» **Fragmento**
------------

Viareggio, cerca de Pisa
(Italia), a 5 de abril de 1903
Ha de perdonarme, distinguido y
estimado señor, que haya tardado hasta hoy para recordar con gratitud su carta
del 24 de febrero. Durante todo este tiempo me encontré bastante mal. No
precisamente enfermo, pero sí abatido y presa de una postración de carácter
gripal, que me inhabilitaba para todo. Finalmente, al ver que ni por asomo
llegaba a operarse ningún cambio en mi estado, acabé por acudir a orillas de
este mar meridional, cuya acción bienhechora ya me fue de algún alivio en otra
ocasión. Pero aun no estoy restablecido. Todavía me cuesta escribir. Así, pues,
tendrá usted que acoger estas pocas líneas en lugar de muchas más.
Sepa, desde luego, que me causará
siempre alegría con cada una de sus cartas. Sólo habrá de ser indulgente con
mis respuestas, que quizás lo dejen a menudo sin nada entre las manos. Y es que
en realidad, sobre todo ante las cosas más hondas y más importantes, nos
hallamos en medio de una soledad sin nombre. Para poder aconsejar y, más aun,
para poder ayudar a otro ser, deben ocurrir y lograrse muchas cosas. Y para que
se llegue a acertar una sola vez, debe darse toda una constelación de
circunstancias propicias.

------------

» **Líneas facilitadas**
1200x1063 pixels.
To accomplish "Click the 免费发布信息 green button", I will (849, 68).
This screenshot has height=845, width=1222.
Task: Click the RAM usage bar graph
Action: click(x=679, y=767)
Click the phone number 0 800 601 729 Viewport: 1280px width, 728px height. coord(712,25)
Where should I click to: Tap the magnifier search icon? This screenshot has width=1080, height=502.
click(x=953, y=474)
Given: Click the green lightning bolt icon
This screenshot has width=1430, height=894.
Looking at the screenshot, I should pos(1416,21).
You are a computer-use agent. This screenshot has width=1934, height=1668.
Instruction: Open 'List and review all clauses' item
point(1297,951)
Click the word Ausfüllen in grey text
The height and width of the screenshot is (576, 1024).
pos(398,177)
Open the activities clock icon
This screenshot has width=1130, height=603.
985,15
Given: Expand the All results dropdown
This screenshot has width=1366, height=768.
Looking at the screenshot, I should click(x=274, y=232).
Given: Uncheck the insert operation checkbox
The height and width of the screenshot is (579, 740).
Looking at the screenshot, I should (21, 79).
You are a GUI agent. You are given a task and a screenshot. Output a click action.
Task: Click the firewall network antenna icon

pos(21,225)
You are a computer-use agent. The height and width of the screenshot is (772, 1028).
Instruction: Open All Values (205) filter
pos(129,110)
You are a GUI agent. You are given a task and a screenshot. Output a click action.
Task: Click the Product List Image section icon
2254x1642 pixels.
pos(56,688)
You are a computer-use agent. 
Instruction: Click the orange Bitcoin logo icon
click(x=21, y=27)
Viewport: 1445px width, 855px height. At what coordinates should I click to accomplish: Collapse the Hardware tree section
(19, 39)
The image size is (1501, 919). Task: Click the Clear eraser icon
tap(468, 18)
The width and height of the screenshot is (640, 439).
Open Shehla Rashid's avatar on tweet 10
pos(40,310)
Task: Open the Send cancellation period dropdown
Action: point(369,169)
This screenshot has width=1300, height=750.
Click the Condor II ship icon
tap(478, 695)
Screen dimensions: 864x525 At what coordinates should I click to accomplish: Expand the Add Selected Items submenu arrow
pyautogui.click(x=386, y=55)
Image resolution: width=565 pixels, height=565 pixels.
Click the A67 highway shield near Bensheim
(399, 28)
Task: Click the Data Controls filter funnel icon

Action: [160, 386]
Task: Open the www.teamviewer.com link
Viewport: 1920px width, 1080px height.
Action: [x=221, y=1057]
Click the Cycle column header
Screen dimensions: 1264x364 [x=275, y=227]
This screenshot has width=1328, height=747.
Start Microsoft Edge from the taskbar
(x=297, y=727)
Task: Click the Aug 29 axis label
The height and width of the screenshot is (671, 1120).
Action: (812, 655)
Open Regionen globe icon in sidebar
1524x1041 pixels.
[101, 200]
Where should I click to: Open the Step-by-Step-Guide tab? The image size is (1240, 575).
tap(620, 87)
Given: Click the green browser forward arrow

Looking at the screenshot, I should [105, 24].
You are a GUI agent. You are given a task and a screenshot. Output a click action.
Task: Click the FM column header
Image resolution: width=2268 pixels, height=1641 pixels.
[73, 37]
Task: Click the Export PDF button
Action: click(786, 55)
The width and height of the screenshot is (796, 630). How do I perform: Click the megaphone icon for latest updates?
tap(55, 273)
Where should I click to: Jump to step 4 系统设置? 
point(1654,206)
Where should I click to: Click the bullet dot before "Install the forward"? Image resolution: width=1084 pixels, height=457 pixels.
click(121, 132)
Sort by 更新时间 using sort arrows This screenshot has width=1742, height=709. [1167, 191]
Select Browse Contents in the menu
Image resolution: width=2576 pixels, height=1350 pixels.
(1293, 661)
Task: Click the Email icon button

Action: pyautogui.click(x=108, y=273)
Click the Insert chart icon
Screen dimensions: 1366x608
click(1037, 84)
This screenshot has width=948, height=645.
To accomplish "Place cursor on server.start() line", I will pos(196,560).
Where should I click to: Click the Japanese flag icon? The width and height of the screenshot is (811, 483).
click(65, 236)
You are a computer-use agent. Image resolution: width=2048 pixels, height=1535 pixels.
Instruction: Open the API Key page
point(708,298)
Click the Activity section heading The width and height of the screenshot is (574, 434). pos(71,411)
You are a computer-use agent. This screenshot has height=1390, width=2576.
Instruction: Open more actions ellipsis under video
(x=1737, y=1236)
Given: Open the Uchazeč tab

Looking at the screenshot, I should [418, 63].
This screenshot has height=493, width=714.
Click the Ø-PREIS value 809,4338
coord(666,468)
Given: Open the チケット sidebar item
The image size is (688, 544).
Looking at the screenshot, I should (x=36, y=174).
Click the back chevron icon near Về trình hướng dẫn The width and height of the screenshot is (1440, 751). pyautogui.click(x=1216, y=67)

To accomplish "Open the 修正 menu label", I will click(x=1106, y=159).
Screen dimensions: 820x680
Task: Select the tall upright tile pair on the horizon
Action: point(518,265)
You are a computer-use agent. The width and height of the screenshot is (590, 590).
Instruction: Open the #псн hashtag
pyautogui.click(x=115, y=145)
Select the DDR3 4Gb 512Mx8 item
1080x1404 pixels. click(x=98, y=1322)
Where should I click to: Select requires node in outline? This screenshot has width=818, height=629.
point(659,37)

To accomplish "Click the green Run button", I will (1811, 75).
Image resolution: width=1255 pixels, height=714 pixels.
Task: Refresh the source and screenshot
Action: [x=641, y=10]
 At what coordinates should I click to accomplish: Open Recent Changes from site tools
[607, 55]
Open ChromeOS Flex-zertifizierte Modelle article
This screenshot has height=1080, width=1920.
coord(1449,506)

------------

» **Consignas**
a – En la carta fechada en Viareggio, ¿de qué fecha era la carta que se agradece?
b – Continúa la carta fechada en Viareggio a partir de su última frase.

» **Respuestas por consigna**
a – Del 24 de febrero.

b –
Sólo dos cosas más querría
decirle hoy:
En primer lugar, algo acerca de
la ironía. No se deje dominar por ella, y menos que en cualquier otra ocasión,
en los momentos de esterilidad. En los que sean fecundos, procure aprovecharla
como un medio más para comprender la vida. Empleada con pureza, también la
ironía es pura, y no hay por qué avergonzarse de ella. Pero si usted siente que
le es ya demasiado familiar y teme su creciente intimidad, vuélvase entonces
hacia grandes y serios asuntos, ante los cuales ella quedará siempre pequeña y
desamparada. Busque la profundidad de las cosas: hasta allí nunca logra
descender la ironía... Y cuando la haya llevado así al borde de lo sublime,
averigüe al mismo tiempo si ese modo de entender la vida brota de una necesidad
propia y esencial. Pues entonces, bajo el influjo de las cosas serias, acabará
por desprenderse de usted -si es algo meramente accidental-; o bien -si es que
realmente le pertenece como algo innato- cobrará fuerza, y se convertirá en un
instrumento serio para incluirse entre los medios con que usted habrá de
plasmar su arte.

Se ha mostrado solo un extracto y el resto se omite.